Änderungsvorschläge, die in der dritten Lesung
eingebracht werden, müssen von einer Fraktion oder einem
Zwanzigstel der Abgeordneten unterzeichnet sein und dürfen
sich nur auf die Änderungen aus der zweiten Lesung beziehen.
Wird die Vorlage an einen Ausschuss verwiesen und schlägt
dieser Änderungen gegenüber der Fassung aus der zweiten
Lesung vor, so wird der Entwurf noch einmal in zweiter Lesung
behandelt. Nach Abschluss der dritten Beratung folgt die
Schlussabstimmung, und zwar sogleich, wenn die Vorlage nicht mehr
verändert wurde, oder mit dem nötigen zeitlichen Abstand,
bis eine übersichtliche Fassung vorliegt.
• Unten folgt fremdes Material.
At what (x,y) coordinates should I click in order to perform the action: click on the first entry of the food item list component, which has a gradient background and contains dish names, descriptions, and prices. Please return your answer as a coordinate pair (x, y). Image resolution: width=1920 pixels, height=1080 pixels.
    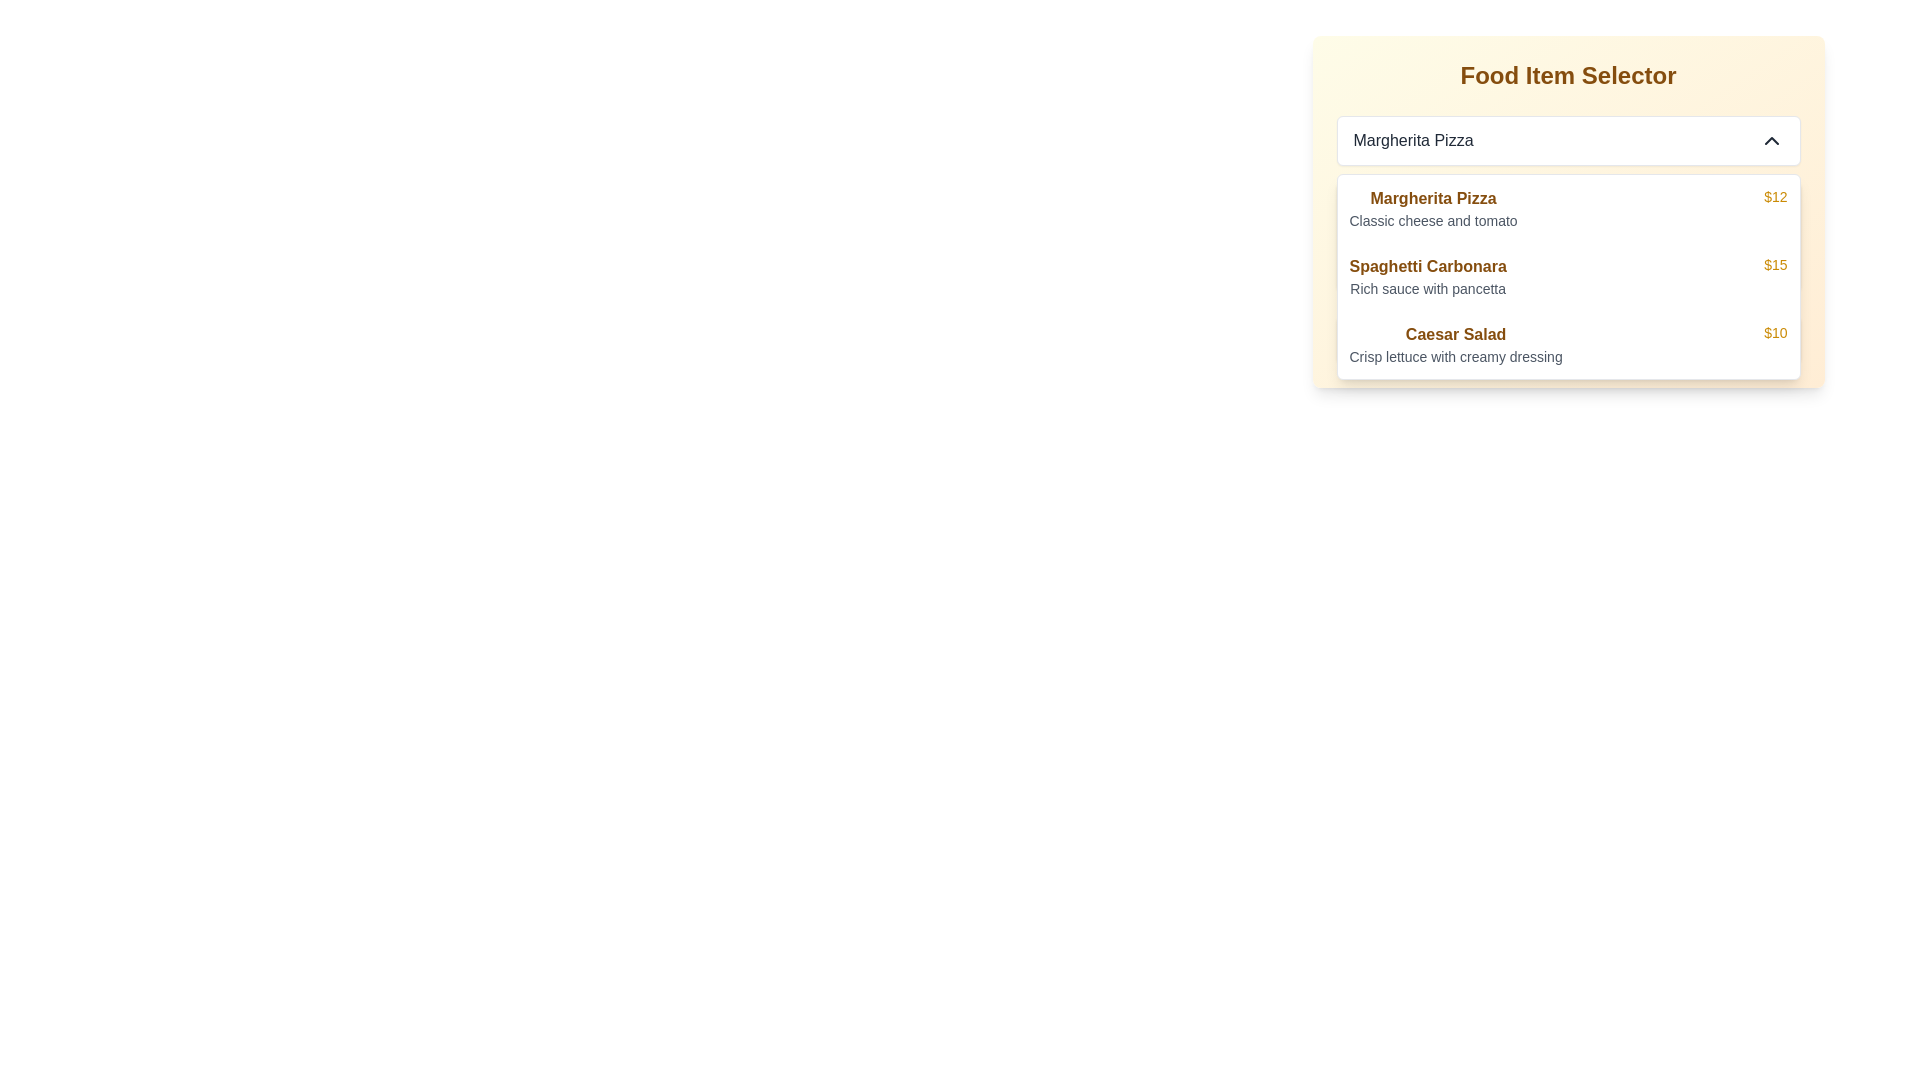
    Looking at the image, I should click on (1567, 212).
Um das Scheitern eines vom Bundestag beschlossenen
"zustimmungspflichtigen" Gesetzes mangels Zustimmung des
Bundesrates zu verhindern, kann das Parlament beschließen,
den Vermittlungsausschuss anzurufen. Dies muss von einer Fraktion
oder von einem Zwanzigstel der Mitglieder des Bundestages beantragt
werden. Soll auf Vorschlag des Vermittlungsausschusses das vom
Parlament beschlossene Gesetz geändert werden, so greift die
gesonderte Geschäftsordnung des Vermittlungsausschusses. Diese
sieht für den Bundestag vor, dass der Vermittlungsvorschlag
"alsbald" auf die Tagesordnung des Plenums zu setzen ist und
ausschließlich über ihn, also ohne etwaige
zusätzliche Anderungsvorschläge aus der Mitte des
Bundestages, abzustimmen ist. Bei Änderungen des Grundgesetzes
ist über jede Einzelheit des Vermittlungsvorschlages einzeln
und schließlich insgesamt Beschluss zu fassen.
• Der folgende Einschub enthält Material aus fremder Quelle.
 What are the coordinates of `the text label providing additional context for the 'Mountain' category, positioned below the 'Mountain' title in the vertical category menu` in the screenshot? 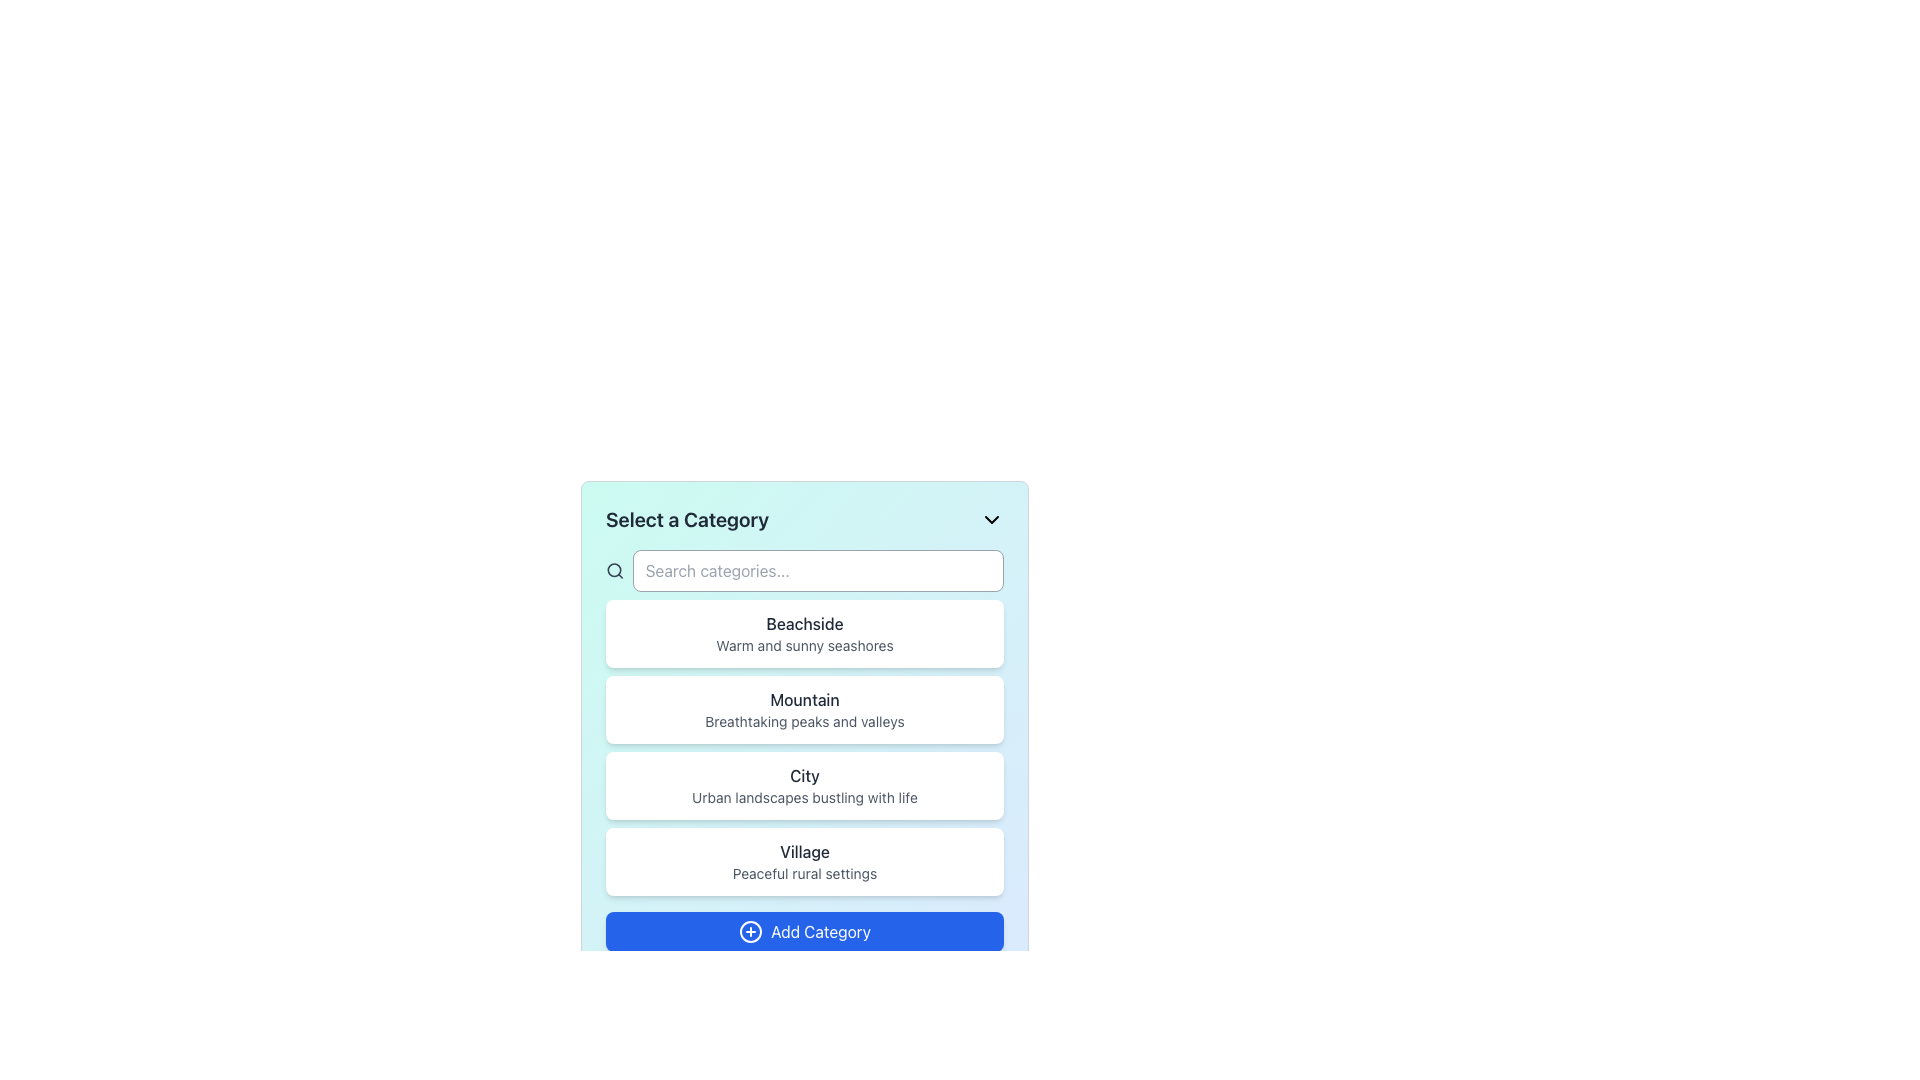 It's located at (805, 721).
Soll lediglich im Falle von "Einspruchsgesetzen" über einen
Einspruch der Länderkammer gegen ein vom Parlament
beschlossenes Gesetz abgestimmt werden, so sind die üblichen
Arten der offenen Abstimmung (Handzeichen, Aufstehen und
"Hammelsprung"), aber auch namentliche Abstimmung möglich. Der
Einspruch muss mit derselben Mehrheit zurückgewiesen werden,
mit der ihn der Bundesrat erhoben hat.
Der besonderen Aufmerksamkeit der Geschäftsordnung erfreuen
sich alle Vorlagen, die mit wesentlichen Finanzmittel zu tun haben.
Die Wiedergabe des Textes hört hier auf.